In the past, sleep abnormalities were associated with circadian rhythm disruption; however the study’s results suggest that these abnormalities actually stem from an imbalance of ultradian rhythms and the larger 48-hour dopamine cycles that dictate them. Published in the online journal eLife, the study involved genetically modified mice with a disrupted dopamine transporter gene, finding it to lead to longer four-hour dopamine cycles/ultradian rhythms. They found that not only did dopamine levels fluctuate in synchrony with ultradian activity cycles, but that they also were “strongly” predictive of ultradian periods as well. These fluctuations caused the four-hour cycles to extend to as long as 48 hours, providing a possible explanation for periods of mania and depression that can last for days in bipolar disorder.

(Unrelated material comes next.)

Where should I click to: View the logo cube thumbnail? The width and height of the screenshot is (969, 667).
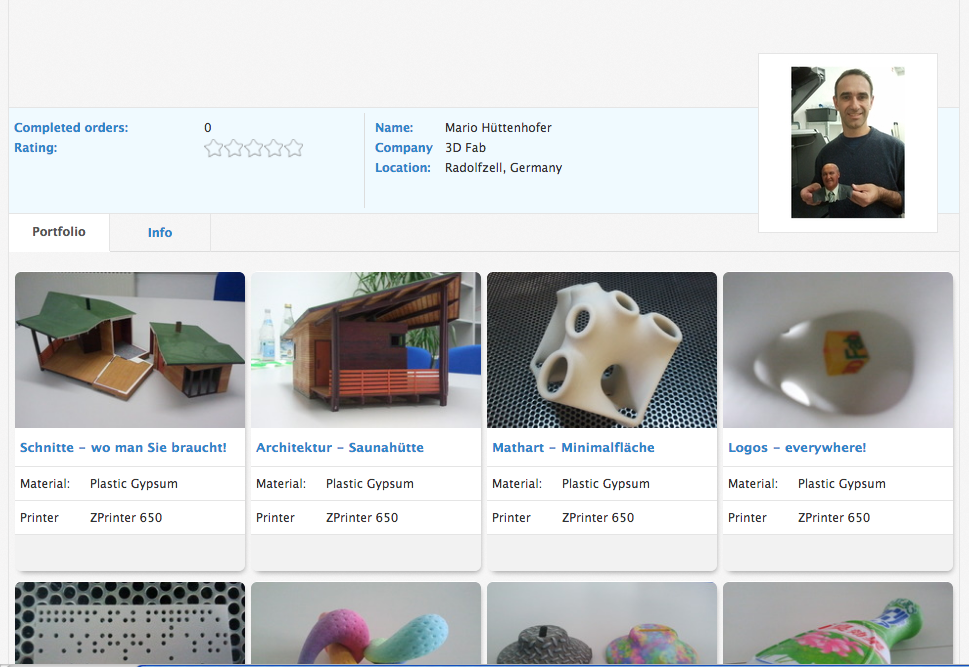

“Our data indicates that an arousal regulating, dopaminergic ultradian oscillator (DUO) operates in the mammalian brain, which normally cycles in harmony with the circadian clock, but can desynchronize when dopamine tone is elevated, thereby producing aberrant patterns of arousal which are strikingly similar to perturbed sleep-wake cycles comorbid with psychopathology,” said Ian Blum, researcher at McGill University and lead author of the study.
In other words, dopamine spikes (caused by sugar, caffeine or anything associated with fun) appear to knock natural rhythms out of alignment. This opens up the possibility for unstable sleep and thought patterns, possibly leading to the development of mental disorders later on.
The discovery of a dopaminergic ultradian oscillator (DUO) has major applications for not only future forms of treatment, but also for improving the many classes of drugs that act on dopamine, too. For instance, the authors found that aberrations in ultradian rhythms can be found in psychostimulant treatment, providing insight for the next generation of dopamine targeting medications (i.e. selective dopamine reuptake inhibitors, or DRIs). Contrastingly, they found an antipsychotic (haloperidol) to have the opposite effect, stabilizing the four hour patterns in the mice.
The Douglas Mental Health Institute and McGill University research team’s new data suggest that when the ultradian rhythm, or oscillation as they refer to it, is dysregulated, sleep becomes disturbed and mania will be induced in bipolar patients. The investigators believe that oscillator imbalance may also be associated with the disrupted brain patterns seen in schizophrenia episodes in addition to mood disorders like the aforementioned bipolar disorder.
Although what is learned about the brain’s natural four-hour dopamine cycles will probably not do much to reduce the prevalence of some mental disorders in general, it will likely be invaluable in the development of less harmful medications in the long run.